I Thought the Streets Were Paved With Gold is a 1000 piece puzzle featuring the art of Pacita Abad.
At Ellis Island Pacita Abad read a saying by an Italian immigrant that resonated with her,
"I came to America because I heard the streets were paved with gold. When I got here, I found out three things: first, the streets weren't paved with gold; second, they weren't`t paved at all; and third, I was expected to pave them."
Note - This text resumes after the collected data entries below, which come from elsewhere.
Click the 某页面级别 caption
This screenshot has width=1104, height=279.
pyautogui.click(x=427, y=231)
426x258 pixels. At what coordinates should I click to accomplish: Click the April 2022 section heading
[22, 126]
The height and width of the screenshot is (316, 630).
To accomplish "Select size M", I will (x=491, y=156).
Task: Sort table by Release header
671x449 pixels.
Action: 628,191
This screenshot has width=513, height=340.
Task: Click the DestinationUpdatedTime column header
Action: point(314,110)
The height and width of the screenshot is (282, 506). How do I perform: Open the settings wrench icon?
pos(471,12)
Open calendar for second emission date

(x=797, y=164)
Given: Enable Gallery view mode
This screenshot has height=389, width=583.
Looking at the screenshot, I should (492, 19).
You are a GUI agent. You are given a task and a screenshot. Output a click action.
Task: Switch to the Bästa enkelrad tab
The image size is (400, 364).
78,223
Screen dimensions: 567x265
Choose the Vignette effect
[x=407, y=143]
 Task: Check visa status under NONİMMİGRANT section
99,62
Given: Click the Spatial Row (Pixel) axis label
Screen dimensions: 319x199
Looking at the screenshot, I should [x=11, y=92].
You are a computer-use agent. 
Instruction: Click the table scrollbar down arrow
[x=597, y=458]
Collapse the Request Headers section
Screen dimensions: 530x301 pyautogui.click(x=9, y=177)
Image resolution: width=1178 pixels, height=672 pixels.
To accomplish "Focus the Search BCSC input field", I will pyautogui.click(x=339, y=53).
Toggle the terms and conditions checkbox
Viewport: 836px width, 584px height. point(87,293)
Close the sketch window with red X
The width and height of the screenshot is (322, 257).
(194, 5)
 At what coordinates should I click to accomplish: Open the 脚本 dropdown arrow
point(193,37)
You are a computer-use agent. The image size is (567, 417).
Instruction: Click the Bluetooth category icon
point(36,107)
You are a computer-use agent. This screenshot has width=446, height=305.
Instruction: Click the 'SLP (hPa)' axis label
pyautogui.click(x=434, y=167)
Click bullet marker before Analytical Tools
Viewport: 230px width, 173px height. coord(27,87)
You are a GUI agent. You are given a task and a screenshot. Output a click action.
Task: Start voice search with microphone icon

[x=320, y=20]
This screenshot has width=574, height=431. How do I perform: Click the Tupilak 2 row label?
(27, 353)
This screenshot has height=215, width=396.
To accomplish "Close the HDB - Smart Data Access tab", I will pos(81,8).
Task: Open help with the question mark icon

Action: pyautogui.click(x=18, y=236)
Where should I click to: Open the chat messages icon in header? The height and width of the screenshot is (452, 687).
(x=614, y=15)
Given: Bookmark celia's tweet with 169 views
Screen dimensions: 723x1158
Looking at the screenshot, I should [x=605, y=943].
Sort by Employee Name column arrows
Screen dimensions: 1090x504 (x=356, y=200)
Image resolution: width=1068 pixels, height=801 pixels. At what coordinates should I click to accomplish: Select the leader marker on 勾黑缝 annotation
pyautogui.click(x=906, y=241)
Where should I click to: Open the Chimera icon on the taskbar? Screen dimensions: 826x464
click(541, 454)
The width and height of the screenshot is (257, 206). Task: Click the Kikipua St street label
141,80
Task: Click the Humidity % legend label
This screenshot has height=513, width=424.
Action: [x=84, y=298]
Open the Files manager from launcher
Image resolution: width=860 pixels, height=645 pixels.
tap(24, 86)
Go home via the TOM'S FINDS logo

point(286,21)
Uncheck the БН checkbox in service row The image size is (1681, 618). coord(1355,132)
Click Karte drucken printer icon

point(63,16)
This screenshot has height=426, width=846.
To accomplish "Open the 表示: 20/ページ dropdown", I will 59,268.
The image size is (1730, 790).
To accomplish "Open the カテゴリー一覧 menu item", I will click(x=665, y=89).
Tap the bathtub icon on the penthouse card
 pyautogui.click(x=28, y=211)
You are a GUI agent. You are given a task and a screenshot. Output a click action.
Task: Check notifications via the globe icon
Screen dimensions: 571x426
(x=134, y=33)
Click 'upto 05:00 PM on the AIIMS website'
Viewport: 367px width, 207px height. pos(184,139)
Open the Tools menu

Perhaps more than any other artist featured in our growing collection, the work of Pacita Abad encapsulates the fighting spirit of US immigrant populations. Her empathic representation is striking for its thematic juxtaposition of universal, systematic struggle with triumphant hope and immutable vibrancy in the face of insurmountable odds. Born in the Philippines in 1946, Abad emigrated to the United States to study at the Corcoran School of Art in Washington, D.C where she developed her singular technique of trapunto painting- a hybridisation of quilting and collage that rendered her canvases into three-dimensional landscapes that both support and interact with her uniquely abstract application of paint, bearing whole new worlds as naturally as life itself. Her subjects were primarily the unseen actors in the ecosystem of American economics that, despite barriers of language, education, and social capital, comprised the very fabric of a nation`s way of life. Following her death in 2004, Abad`s stature in the international arena of fine art continues to flourish. from Tate modern in London , to the National Gallery of Singapore, the M+Museum in Hong Kong,and the national Museum Of Women in The Arts in Washington, D.C, Pacita Abad`s work is proudly displayed in esteemed collections around the globe.